Amazon’s new Relational Database Service (RDS) has generated quite a bit of buzz as of late. This move propels Amazon forward into the application services provider in the cloud computing arena. I’ve briefly written about different types of cloud services in an earlier post and outlined differences between Infrastructure-as-a-Service (IaaS), Platform-as-a-Service (PaaS), Software-as-a-Service (Saas), and IT-as-a-Service (ITaaS). As cloud-based services gain maturity and adoption, the lines between different “as-a-Service” offerings to blur as providers evolve their service offerings.
Under the covers, RDS instances are essentially EC2 images with MySQL with added services to automates the backup and scaling capabilities. Scaling, or elasticity, has been one of the lures in placing workloads in the cloud. Cloud computing will reach nirvana when compute resources are automagically provisioned and de-provisioned as workloads increase and decrease.
Today, cloud resources provides a mechanism to scale resources in a linear fashion:
- add another server… in the case of web & application servers where workloads can be divided amongst a pool of servers;
- move to a bigger server… in the case of database servers where a single server is responsible for processing all the workloads;
However, is linear scaling the right approach to servicing workload increase? I think not. Not all bottlenecks are created equal. In order for workloads to leverage the most out of cloud computing, it’s necessary to ensure that the systems servicing those workloads are maximizing the utilization of available resources.
While your cloud system may be outfitted with the latest & fastest physical components, are these being fully utilized by the OS & software stacks? Here’s a well-written technote from Facebook engineering on how they modified linux and memcached to gain efficiency in memory & processor utilization to deliver a 4x improvement in request handling within a single system.
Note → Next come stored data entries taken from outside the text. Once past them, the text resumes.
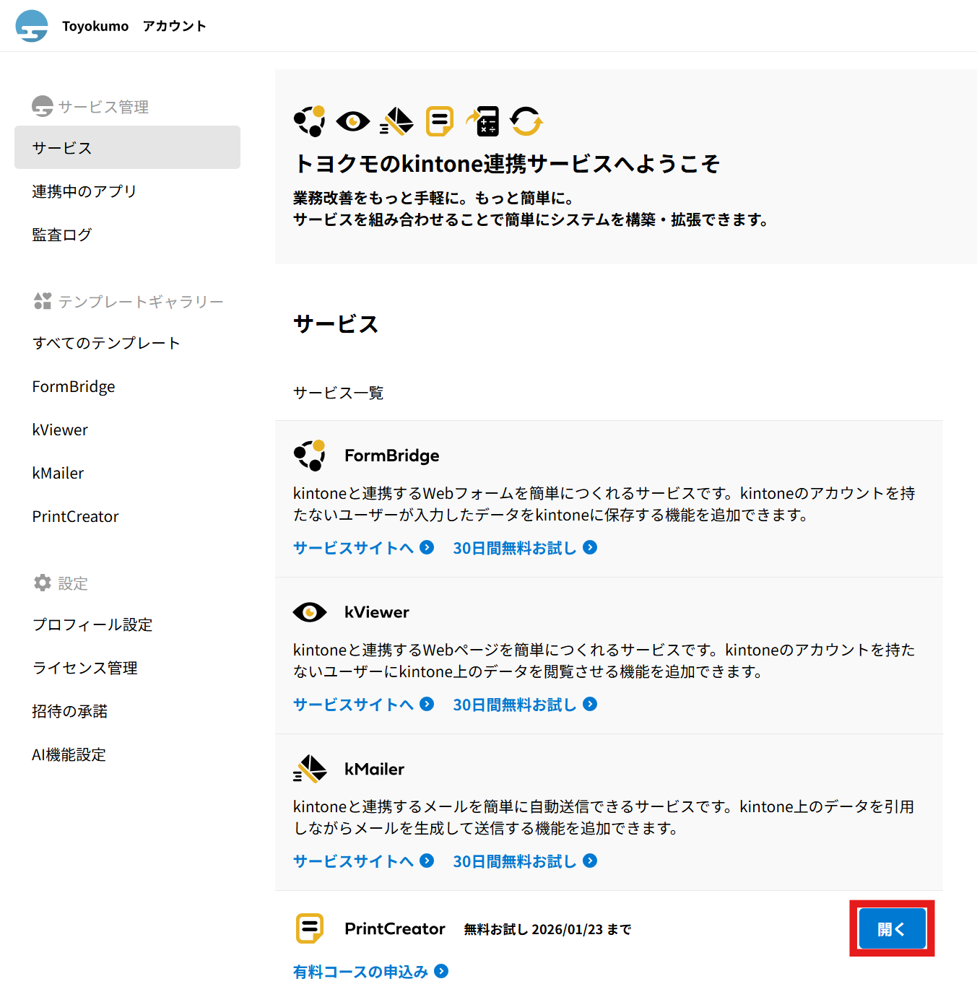Go to 監査ログ in sidebar
Screen dimensions: 977x997
pyautogui.click(x=62, y=235)
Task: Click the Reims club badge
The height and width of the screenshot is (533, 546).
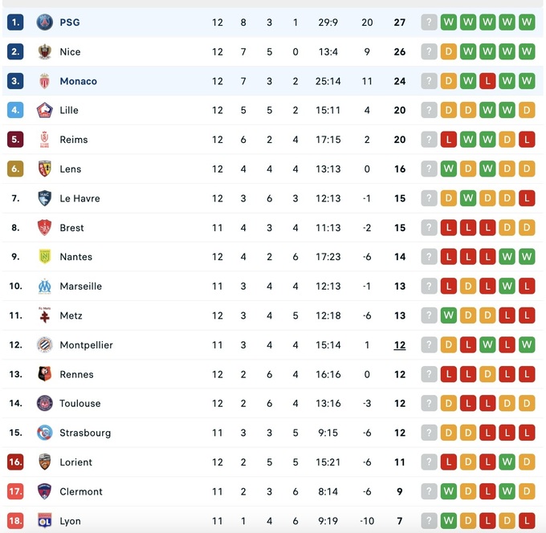Action: pos(44,140)
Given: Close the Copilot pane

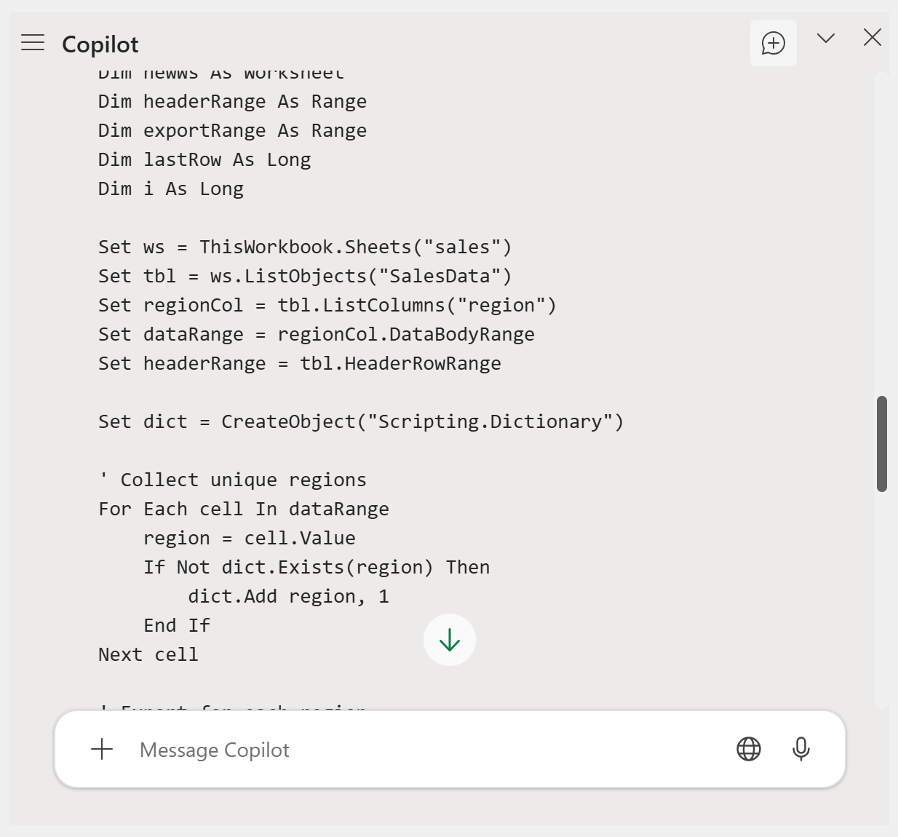Looking at the screenshot, I should point(872,38).
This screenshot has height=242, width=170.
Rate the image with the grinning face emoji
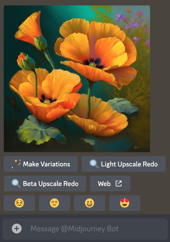(90, 203)
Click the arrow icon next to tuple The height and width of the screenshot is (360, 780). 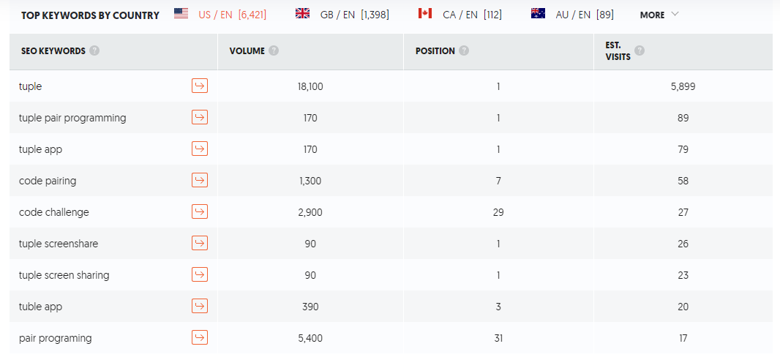[200, 86]
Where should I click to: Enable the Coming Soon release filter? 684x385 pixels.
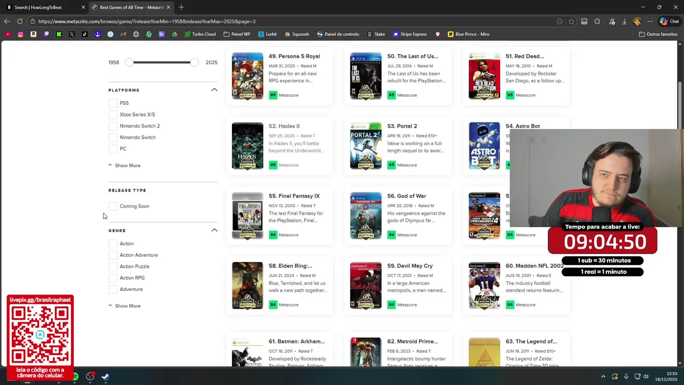coord(112,206)
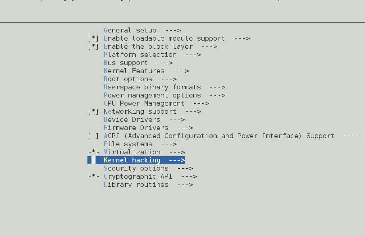This screenshot has height=236, width=365.
Task: Open CPU Power Management submenu
Action: [x=156, y=103]
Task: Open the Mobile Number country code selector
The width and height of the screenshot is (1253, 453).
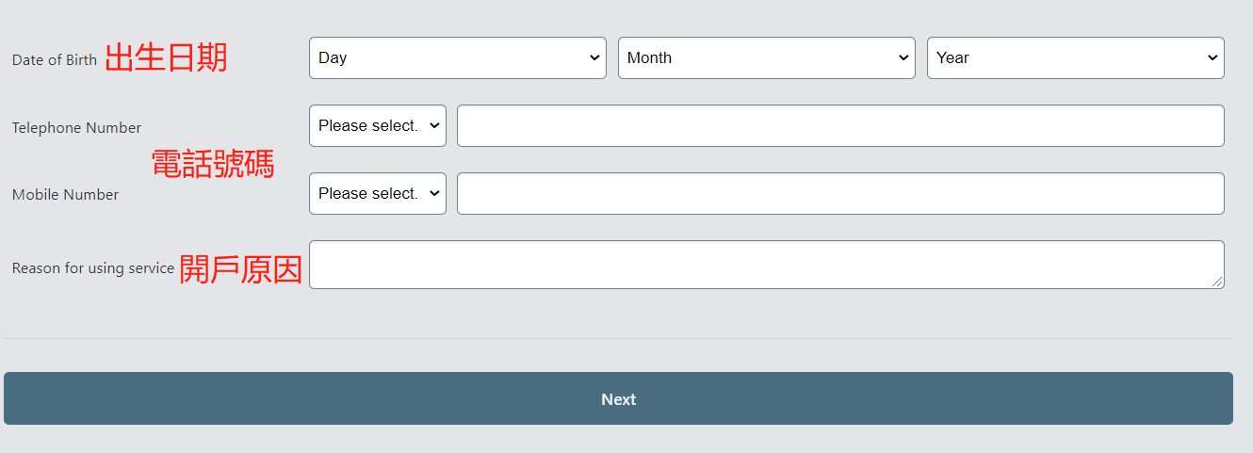Action: click(x=378, y=194)
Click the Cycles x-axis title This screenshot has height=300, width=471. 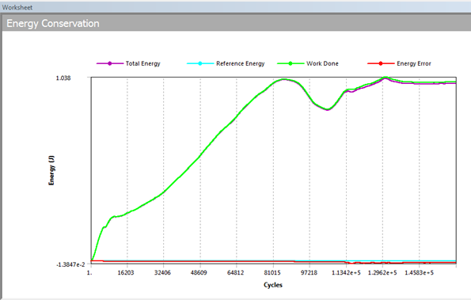[273, 285]
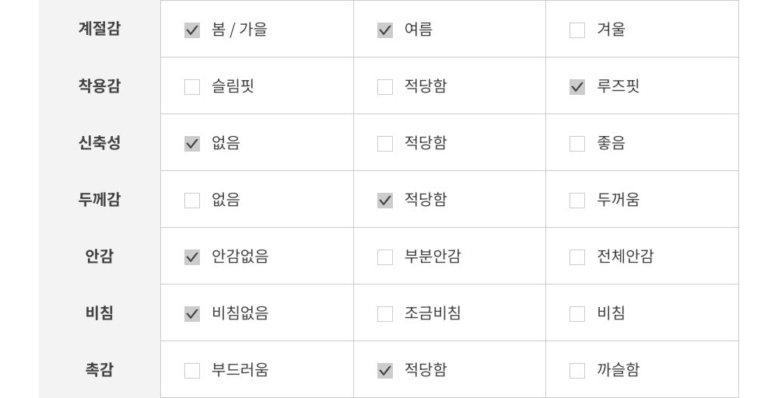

Sometimes it’s necessary to separate functional elements of the application stack. We’ve seen that in multitier web applications were the presentation & business logic components are delegated to different application servers. We’ve also seen that in database systems where reads & writes are handled by separate servers.
As we continue to move workloads into the cloud. It’s necessary to establish a process to continually evaluate & capture limits within the system to maximize resource utilization. Simply “throwing” in another box is not always the best solution to scaling challenges.